* [Provided records]:
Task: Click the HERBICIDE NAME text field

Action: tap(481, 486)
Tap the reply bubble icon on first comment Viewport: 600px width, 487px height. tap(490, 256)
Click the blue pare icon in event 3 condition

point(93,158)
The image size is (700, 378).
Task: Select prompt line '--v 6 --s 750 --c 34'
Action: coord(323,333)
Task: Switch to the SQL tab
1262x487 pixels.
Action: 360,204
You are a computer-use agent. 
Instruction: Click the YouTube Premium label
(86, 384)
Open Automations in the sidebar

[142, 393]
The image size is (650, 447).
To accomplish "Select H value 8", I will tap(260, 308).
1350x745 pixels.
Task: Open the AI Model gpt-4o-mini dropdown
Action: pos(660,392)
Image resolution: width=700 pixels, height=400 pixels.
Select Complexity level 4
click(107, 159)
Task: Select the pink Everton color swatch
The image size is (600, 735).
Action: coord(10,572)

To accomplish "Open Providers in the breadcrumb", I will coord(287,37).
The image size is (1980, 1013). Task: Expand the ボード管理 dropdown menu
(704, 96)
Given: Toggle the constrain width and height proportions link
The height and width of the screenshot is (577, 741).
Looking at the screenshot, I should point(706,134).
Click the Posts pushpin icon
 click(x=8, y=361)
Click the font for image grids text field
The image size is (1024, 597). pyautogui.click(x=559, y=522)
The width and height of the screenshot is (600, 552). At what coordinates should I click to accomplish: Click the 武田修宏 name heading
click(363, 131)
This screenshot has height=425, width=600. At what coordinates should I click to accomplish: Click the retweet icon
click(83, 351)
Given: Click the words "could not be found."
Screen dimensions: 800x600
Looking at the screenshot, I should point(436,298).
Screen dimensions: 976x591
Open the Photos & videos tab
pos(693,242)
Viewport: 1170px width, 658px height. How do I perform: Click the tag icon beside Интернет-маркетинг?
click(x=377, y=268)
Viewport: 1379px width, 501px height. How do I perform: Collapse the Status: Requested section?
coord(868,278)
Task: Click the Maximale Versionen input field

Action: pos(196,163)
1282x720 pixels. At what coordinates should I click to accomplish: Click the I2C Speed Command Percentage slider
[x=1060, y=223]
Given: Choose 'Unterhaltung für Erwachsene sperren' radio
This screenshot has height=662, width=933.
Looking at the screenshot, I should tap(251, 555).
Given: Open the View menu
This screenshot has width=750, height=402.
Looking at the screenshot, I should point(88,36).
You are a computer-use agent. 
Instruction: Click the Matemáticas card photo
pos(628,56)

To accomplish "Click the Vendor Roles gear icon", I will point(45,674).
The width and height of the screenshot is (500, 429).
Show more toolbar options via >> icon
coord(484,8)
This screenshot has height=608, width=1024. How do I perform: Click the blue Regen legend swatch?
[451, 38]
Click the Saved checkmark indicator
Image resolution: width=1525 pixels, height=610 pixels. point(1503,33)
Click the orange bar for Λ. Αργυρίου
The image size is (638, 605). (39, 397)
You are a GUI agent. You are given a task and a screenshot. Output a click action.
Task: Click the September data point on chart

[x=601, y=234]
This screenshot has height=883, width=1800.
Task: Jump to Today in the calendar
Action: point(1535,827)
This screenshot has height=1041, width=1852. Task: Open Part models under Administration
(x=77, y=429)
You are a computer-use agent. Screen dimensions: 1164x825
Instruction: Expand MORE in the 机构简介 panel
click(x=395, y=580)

* [What you are asked to do]:
Every record listed above needs to be written out again exactly.

* [Solution]:
Task: Click the HERBICIDE NAME text field

Action: tap(481, 486)
Tap the reply bubble icon on first comment Viewport: 600px width, 487px height. tap(490, 256)
Click the blue pare icon in event 3 condition

point(93,158)
The image size is (700, 378).
Task: Select prompt line '--v 6 --s 750 --c 34'
Action: coord(323,333)
Task: Switch to the SQL tab
1262x487 pixels.
Action: 360,204
You are a computer-use agent. 
Instruction: Click the YouTube Premium label
(86, 384)
Open Automations in the sidebar

[142, 393]
The image size is (650, 447).
To accomplish "Select H value 8", I will tap(260, 308).
1350x745 pixels.
Task: Open the AI Model gpt-4o-mini dropdown
Action: pos(660,392)
Image resolution: width=700 pixels, height=400 pixels.
Select Complexity level 4
click(107, 159)
Task: Select the pink Everton color swatch
The image size is (600, 735).
Action: coord(10,572)

To accomplish "Open Providers in the breadcrumb", I will coord(287,37).
The image size is (1980, 1013). Task: Expand the ボード管理 dropdown menu
(704, 96)
Given: Toggle the constrain width and height proportions link
The height and width of the screenshot is (577, 741).
Looking at the screenshot, I should point(706,134).
Click the Posts pushpin icon
 click(x=8, y=361)
Click the font for image grids text field
The image size is (1024, 597). pyautogui.click(x=559, y=522)
The width and height of the screenshot is (600, 552). At what coordinates should I click to accomplish: Click the 武田修宏 name heading
click(363, 131)
This screenshot has height=425, width=600. At what coordinates should I click to accomplish: Click the retweet icon
click(83, 351)
Given: Click the words "could not be found."
Screen dimensions: 800x600
Looking at the screenshot, I should point(436,298).
Screen dimensions: 976x591
Open the Photos & videos tab
pos(693,242)
Viewport: 1170px width, 658px height. How do I perform: Click the tag icon beside Интернет-маркетинг?
click(x=377, y=268)
Viewport: 1379px width, 501px height. How do I perform: Collapse the Status: Requested section?
coord(868,278)
Task: Click the Maximale Versionen input field

Action: pos(196,163)
1282x720 pixels. At what coordinates should I click to accomplish: Click the I2C Speed Command Percentage slider
[x=1060, y=223]
Given: Choose 'Unterhaltung für Erwachsene sperren' radio
This screenshot has height=662, width=933.
Looking at the screenshot, I should tap(251, 555).
Given: Open the View menu
This screenshot has width=750, height=402.
Looking at the screenshot, I should point(88,36).
You are a computer-use agent. 
Instruction: Click the Matemáticas card photo
pos(628,56)

To accomplish "Click the Vendor Roles gear icon", I will point(45,674).
The width and height of the screenshot is (500, 429).
Show more toolbar options via >> icon
coord(484,8)
This screenshot has height=608, width=1024. How do I perform: Click the blue Regen legend swatch?
[451, 38]
Click the Saved checkmark indicator
Image resolution: width=1525 pixels, height=610 pixels. point(1503,33)
Click the orange bar for Λ. Αργυρίου
The image size is (638, 605). (39, 397)
You are a GUI agent. You are given a task and a screenshot. Output a click action.
Task: Click the September data point on chart

[x=601, y=234]
This screenshot has height=883, width=1800.
Task: Jump to Today in the calendar
Action: point(1535,827)
This screenshot has height=1041, width=1852. Task: Open Part models under Administration
(x=77, y=429)
You are a computer-use agent. Screen dimensions: 1164x825
Instruction: Expand MORE in the 机构简介 panel
click(x=395, y=580)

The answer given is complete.